Provided text:
==========
The key components of Arvados are:

  • Keep: Keep is the Arvados storage system for managing and storing large collections of files. Keep combines content addressing and a distributed storage architecture resulting in both high reliability and high throughput. Every file stored in Keep can be accurately verified every time it is retrieved. Keep supports the creation of collections as a flexible way to define data sets without having to re-organize or needlessly copy data. Keep works on a wide range of underlying filesystems and object stores.

  • Crunch: Crunch is the orchestration system for running Common Workflow Language workflows. It is designed to maintain data provenance and workflow reproducibility. Crunch automatically tracks data inputs and outputs through Keep and executes workflow processes in Docker containers. In a cloud environment, Crunch optimizes costs by scaling compute on demand.

  • Workbench: The Workbench web application allows users to interactively access Arvados functionality. It is especially helpful for querying and browsing data, visualizing provenance, and tracking the progress of workflows.

  • Command Line tools: The command line interface (CLI) provides convenient access to Arvados functionality in the Arvados platform from the command line.

  • API and SDKs: Arvados is designed to be integrated with existing infrastructure. All the services in Arvados are accessed through a RESTful API. SDKs are available for Python, Go, R, Perl, Ruby, and Java.

Quick start

To try out Arvados on your local workstation, you can use Arvbox, which provides Arvados components pre-installed in a Docker container (requires Docker 1.9+). After cloning the Arvados git repository:

$ cd arvados/tools/arvbox/bin
$ ./arvbox start localdemo

In this mode you will only be able to connect to Arvbox from the same host. To configure Arvbox to be accessible over a network and for other options see http://doc.arvados.org/install/arvbox.html for details.

Documentation

Complete documentation, including the User Guide, Installation documentation, Administrator documentation and API documentation is available at http://doc.arvados.org/

If you wish to build the Arvados documentation from a local git clone, see doc/README.textile for instructions.

Community

Join the chat at https://gitter.im/arvados/community

The Arvados community channel channel at gitter.im is available for live discussion and support.

The Arvados developement channel channel at gitter.im is used to coordinate development.

The Arvados user mailing list is used to announce new versions and other news.

All participants are expected to abide by the Arvados Code of Conduct.

Reporting bugs

Report a bug on dev.arvados.org.

Development and Contributing

See CONTRIBUTING for information about Arvados development and how to contribute to the Arvados project.

The development road map outlines some of the project priorities over the next twelve months.

Licensing

Arvados is Free Software. See COPYING for information about the open source licenses used in Arvados.
==========
Data section:

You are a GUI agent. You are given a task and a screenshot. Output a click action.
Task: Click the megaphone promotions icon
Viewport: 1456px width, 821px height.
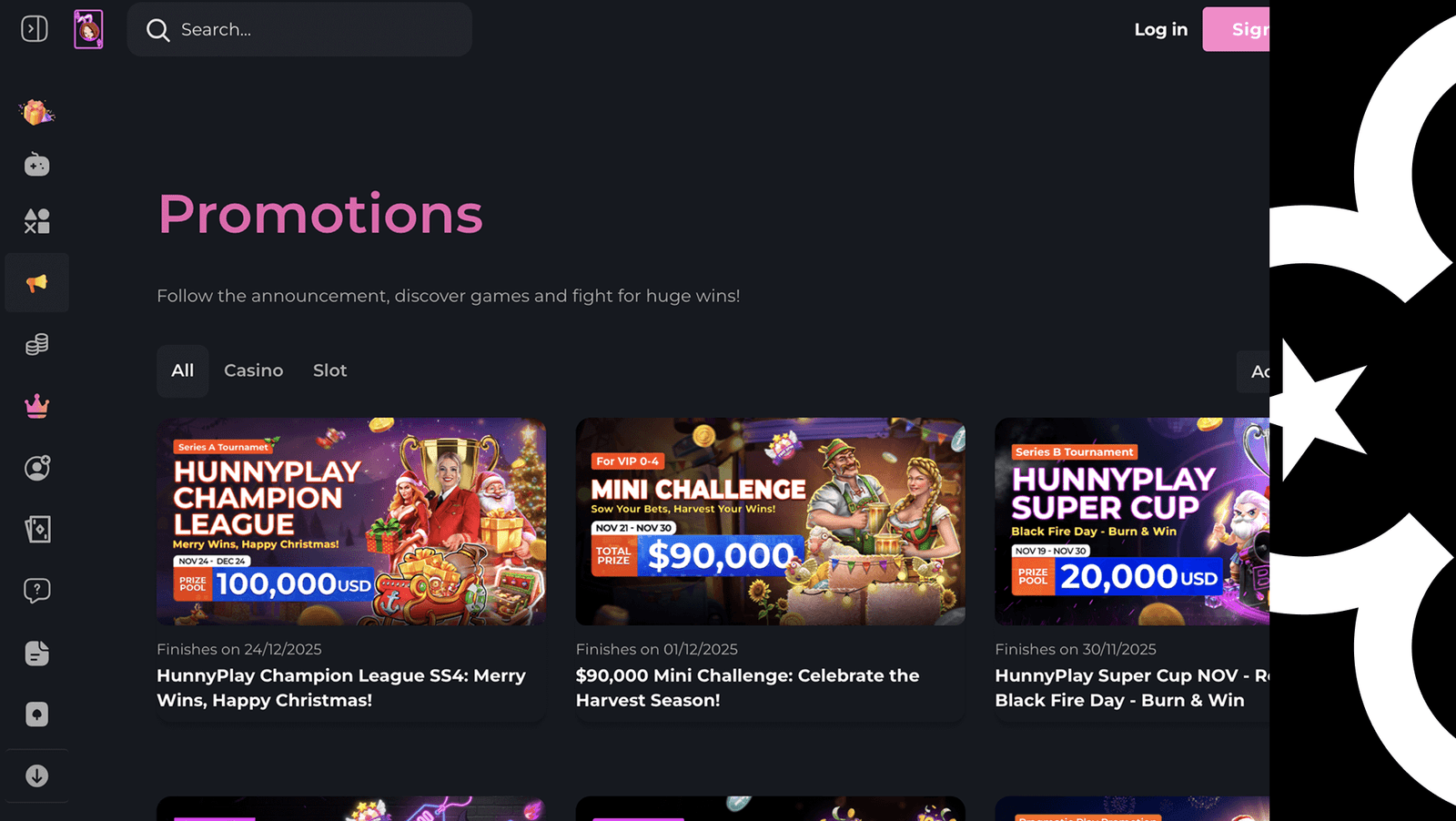tap(36, 283)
==========
Stated task 1:
Answer these from the Arvados overview:
(a) In what does Crunch execute workflow processes?
(b) Which Docker version does Arvbox require?
(c) Where should a bug be reported?
Stated task 2: Output the passage of the Arvados overview between "If you wish" and "discussion and support.", inclusive.
Stated task 3: Can you turn the paragraph of the Arvados overview that begins "Keep: Keep is the Arvados storage system" into a short bulleted list that keeps its main facts?
Answer from the Arvados overview alone, not from the data.

Finished answer 1:
(a) In Docker containers.
(b) Docker 1.9 or later.
(c) On dev.arvados.org.

Finished answer 2:
If you wish to build the Arvados documentation from a local git clone, see doc/README.textile for instructions.

Community

Join the chat at https://gitter.im/arvados/community

The Arvados community channel channel at gitter.im is available for live discussion and support.

Finished answer 3:
- Keep is the Arvados system for managing and storing large collections of files.
- It combines content addressing with distributed storage for high reliability and high throughput.
- Every stored file can be accurately verified each time it is retrieved.
- Collections let users define data sets without reorganizing or needlessly copying data.
- It works on a wide range of underlying filesystems and object stores.